> _Written request_
Update the lines below by replacing "Bovada logo" with "Bovada banner". Keep everything else the same.

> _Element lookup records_
++++
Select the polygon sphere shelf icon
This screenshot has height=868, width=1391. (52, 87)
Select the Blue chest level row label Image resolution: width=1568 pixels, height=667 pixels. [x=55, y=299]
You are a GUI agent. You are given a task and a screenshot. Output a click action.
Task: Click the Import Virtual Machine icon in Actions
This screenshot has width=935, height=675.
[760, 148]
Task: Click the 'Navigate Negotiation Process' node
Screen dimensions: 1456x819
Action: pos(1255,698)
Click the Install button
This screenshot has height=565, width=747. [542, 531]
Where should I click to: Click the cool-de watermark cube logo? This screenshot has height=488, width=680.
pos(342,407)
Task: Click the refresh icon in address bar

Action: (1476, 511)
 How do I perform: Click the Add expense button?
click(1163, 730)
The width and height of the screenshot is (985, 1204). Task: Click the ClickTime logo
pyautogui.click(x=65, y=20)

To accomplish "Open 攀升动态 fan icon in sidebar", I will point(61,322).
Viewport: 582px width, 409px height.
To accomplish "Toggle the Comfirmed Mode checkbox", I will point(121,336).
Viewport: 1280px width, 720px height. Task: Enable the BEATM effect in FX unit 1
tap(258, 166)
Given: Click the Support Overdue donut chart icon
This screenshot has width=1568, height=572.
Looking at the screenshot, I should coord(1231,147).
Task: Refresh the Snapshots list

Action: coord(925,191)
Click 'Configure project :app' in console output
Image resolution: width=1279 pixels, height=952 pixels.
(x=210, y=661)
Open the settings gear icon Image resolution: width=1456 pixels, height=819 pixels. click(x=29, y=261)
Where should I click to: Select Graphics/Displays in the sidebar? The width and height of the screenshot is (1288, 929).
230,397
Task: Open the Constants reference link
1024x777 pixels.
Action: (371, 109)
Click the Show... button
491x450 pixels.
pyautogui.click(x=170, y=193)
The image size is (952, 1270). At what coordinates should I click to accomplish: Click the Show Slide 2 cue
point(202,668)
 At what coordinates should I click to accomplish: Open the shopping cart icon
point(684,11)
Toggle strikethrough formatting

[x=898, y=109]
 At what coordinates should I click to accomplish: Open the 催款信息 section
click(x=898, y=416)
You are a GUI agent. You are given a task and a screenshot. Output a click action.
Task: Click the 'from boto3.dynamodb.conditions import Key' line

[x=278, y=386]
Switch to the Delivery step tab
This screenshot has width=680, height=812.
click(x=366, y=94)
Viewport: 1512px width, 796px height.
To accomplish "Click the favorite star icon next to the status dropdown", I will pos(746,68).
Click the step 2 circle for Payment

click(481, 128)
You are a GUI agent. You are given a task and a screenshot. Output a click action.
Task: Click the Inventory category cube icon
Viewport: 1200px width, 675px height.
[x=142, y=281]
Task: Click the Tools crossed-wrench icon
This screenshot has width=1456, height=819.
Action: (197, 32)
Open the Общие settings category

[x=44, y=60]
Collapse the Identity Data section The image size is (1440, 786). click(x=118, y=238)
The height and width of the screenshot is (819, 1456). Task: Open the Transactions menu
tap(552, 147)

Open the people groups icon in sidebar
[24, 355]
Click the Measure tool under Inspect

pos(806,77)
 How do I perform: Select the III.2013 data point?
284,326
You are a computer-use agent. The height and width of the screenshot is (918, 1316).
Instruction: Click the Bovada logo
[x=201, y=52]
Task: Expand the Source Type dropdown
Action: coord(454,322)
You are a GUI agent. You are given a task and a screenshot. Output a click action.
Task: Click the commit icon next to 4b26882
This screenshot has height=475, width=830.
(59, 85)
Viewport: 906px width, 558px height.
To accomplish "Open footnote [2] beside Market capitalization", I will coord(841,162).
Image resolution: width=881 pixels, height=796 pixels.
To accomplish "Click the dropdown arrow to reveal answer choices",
++++
> _Response_
Select the polygon sphere shelf icon
This screenshot has height=868, width=1391. (52, 87)
Select the Blue chest level row label Image resolution: width=1568 pixels, height=667 pixels. [x=55, y=299]
You are a GUI agent. You are given a task and a screenshot. Output a click action.
Task: Click the Import Virtual Machine icon in Actions
This screenshot has width=935, height=675.
[760, 148]
Task: Click the 'Navigate Negotiation Process' node
Screen dimensions: 1456x819
Action: pos(1255,698)
Click the Install button
This screenshot has height=565, width=747. [542, 531]
Where should I click to: Click the cool-de watermark cube logo? This screenshot has height=488, width=680.
pos(342,407)
Task: Click the refresh icon in address bar

Action: (1476, 511)
 How do I perform: Click the Add expense button?
click(1163, 730)
The width and height of the screenshot is (985, 1204). Task: Click the ClickTime logo
pyautogui.click(x=65, y=20)

To accomplish "Open 攀升动态 fan icon in sidebar", I will point(61,322).
Viewport: 582px width, 409px height.
To accomplish "Toggle the Comfirmed Mode checkbox", I will point(121,336).
Viewport: 1280px width, 720px height. Task: Enable the BEATM effect in FX unit 1
tap(258, 166)
Given: Click the Support Overdue donut chart icon
This screenshot has width=1568, height=572.
Looking at the screenshot, I should coord(1231,147).
Task: Refresh the Snapshots list

Action: coord(925,191)
Click 'Configure project :app' in console output
Image resolution: width=1279 pixels, height=952 pixels.
(x=210, y=661)
Open the settings gear icon Image resolution: width=1456 pixels, height=819 pixels. click(x=29, y=261)
Where should I click to: Select Graphics/Displays in the sidebar? The width and height of the screenshot is (1288, 929).
230,397
Task: Open the Constants reference link
1024x777 pixels.
Action: (371, 109)
Click the Show... button
491x450 pixels.
pyautogui.click(x=170, y=193)
The image size is (952, 1270). At what coordinates should I click to accomplish: Click the Show Slide 2 cue
point(202,668)
 At what coordinates should I click to accomplish: Open the shopping cart icon
point(684,11)
Toggle strikethrough formatting

[x=898, y=109]
 At what coordinates should I click to accomplish: Open the 催款信息 section
click(x=898, y=416)
You are a GUI agent. You are given a task and a screenshot. Output a click action.
Task: Click the 'from boto3.dynamodb.conditions import Key' line

[x=278, y=386]
Switch to the Delivery step tab
This screenshot has width=680, height=812.
click(x=366, y=94)
Viewport: 1512px width, 796px height.
To accomplish "Click the favorite star icon next to the status dropdown", I will pos(746,68).
Click the step 2 circle for Payment

click(481, 128)
You are a GUI agent. You are given a task and a screenshot. Output a click action.
Task: Click the Inventory category cube icon
Viewport: 1200px width, 675px height.
[x=142, y=281]
Task: Click the Tools crossed-wrench icon
This screenshot has width=1456, height=819.
Action: (197, 32)
Open the Общие settings category

[x=44, y=60]
Collapse the Identity Data section The image size is (1440, 786). click(x=118, y=238)
The height and width of the screenshot is (819, 1456). Task: Open the Transactions menu
tap(552, 147)

Open the people groups icon in sidebar
[24, 355]
Click the Measure tool under Inspect

pos(806,77)
 How do I perform: Select the III.2013 data point?
284,326
You are a computer-use agent. The height and width of the screenshot is (918, 1316).
Instruction: Click the Bovada banner
[x=201, y=52]
Task: Expand the Source Type dropdown
Action: coord(454,322)
You are a GUI agent. You are given a task and a screenshot. Output a click action.
Task: Click the commit icon next to 4b26882
This screenshot has height=475, width=830.
(59, 85)
Viewport: 906px width, 558px height.
To accomplish "Open footnote [2] beside Market capitalization", I will coord(841,162).
Image resolution: width=881 pixels, height=796 pixels.
To accomplish "Click the dropdown arrow to reveal answer choices",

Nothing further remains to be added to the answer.